Kuasa Hukum Dewa Krisna juga bersepakat dalam mengambil tindakan inteloransi, radikalisme, dan langkah hukum jika diperlukan. “Pihak pelapor Dewa Anom tidak perlu khawatir lagi melakukan keyakinan sebagaimana mestinya, kami sudah sepakat dengan pihak kepolisian secara musyawarah,” ungkapnya.
Sebelumnya, pada tanggal 9 Juni 2025, sekitar pukul 09.00 WITA, di area tempat suci Asram, Desa Adat Subagan, Kabupaten Karangasem, sekelompok individu yang terdiri dari NR, CSA, IGA memasuki area tanpa izin pengelola. Mereka mengintimidasi pelapor dengan menanyakan atribut persembahyangan yang belum diturunkan dan meminta KTP secara tidak prosedural, yang dianggap sebagai persekusi. Pelapor menyatakan bahwa ia berada di lokasi sebagai pelajar dan tidak berani menurunkan atribut tersebut karena menghormati nilai sakral.
Kelompok tersebut memaksa I Ketut Sukiadi, pemilik tanah untuk menandatangani surat yang ditolaknya atas saran anaknya. Selain itu, atribut persembahyangan, termasuk foto Parwa Dewa-Dewa, Kitab Suci, genta, tempat tirta, guci, dan alat lainnya dipindahkan secara sembarangan oleh kelompok tersebut, dengan dalih bahwa mereka hanya membantu I Ketut Sukiadi.
Tindakan ini diduga melanggar Pasal 156a KUHP tentang penodaan agama, karena atribut tersebut memiliki nilai sakral bagi umat Hindu, termasuk pelapor. Tidak ada bukti bahwa pemindahan tersebut dilakukan dengan izin pengelola tempat suci, sehingga tindakan ini bersifat melawan hukum. Maka dari itu, pihaknya telah melakukan Laporan Dugaan Tindak Pidana Persekusi, Intimidasi, dan Pelanggaran terhadap Kebebasan Beragama kepada Kapolres Karangasem pada tanggal 15 Juni 2025.

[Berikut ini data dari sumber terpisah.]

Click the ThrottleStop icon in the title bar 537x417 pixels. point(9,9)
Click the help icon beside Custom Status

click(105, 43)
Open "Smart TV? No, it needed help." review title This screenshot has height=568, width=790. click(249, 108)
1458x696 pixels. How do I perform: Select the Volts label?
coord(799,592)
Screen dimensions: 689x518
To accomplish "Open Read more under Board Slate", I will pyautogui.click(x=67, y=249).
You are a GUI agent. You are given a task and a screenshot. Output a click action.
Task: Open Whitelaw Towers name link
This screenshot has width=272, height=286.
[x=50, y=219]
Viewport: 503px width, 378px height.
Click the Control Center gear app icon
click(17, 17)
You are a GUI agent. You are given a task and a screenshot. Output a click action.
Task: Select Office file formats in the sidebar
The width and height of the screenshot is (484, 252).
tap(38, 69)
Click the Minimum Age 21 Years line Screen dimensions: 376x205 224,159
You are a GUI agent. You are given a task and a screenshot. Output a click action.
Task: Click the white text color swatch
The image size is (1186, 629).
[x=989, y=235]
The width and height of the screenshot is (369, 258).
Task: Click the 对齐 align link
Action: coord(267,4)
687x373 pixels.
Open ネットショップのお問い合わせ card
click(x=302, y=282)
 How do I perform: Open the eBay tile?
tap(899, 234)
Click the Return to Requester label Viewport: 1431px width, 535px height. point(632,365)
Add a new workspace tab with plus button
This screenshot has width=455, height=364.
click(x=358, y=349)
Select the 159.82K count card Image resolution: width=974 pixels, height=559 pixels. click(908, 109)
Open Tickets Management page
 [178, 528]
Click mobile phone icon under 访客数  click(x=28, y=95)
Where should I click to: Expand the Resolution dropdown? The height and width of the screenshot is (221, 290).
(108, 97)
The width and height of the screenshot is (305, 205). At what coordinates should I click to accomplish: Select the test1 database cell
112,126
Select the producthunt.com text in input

Terkait perkembangan kasus Penutupan Asram di Amlapura, Karangasem, pihaknya menyampaikan informasi berdasarkan surat resmi dari Kepolisian Negara Republik Indonesia, Polres Karangasem, dengan nomor B/161/VI/RES.1.24./2025/Reskrim dan nomor B/294/VI/RES.1.24./2025/Reskrim telah diterbitkan surat panggilan klarifikasi pelapor yaitu Dewa Anom perwakilan dari Organisasi ISKCON-INDONESIA yang ada di tempat kejadian perkara persekusi guna memberikan keterangan dalam rangka penyelidikan kasus yang dilaporkan.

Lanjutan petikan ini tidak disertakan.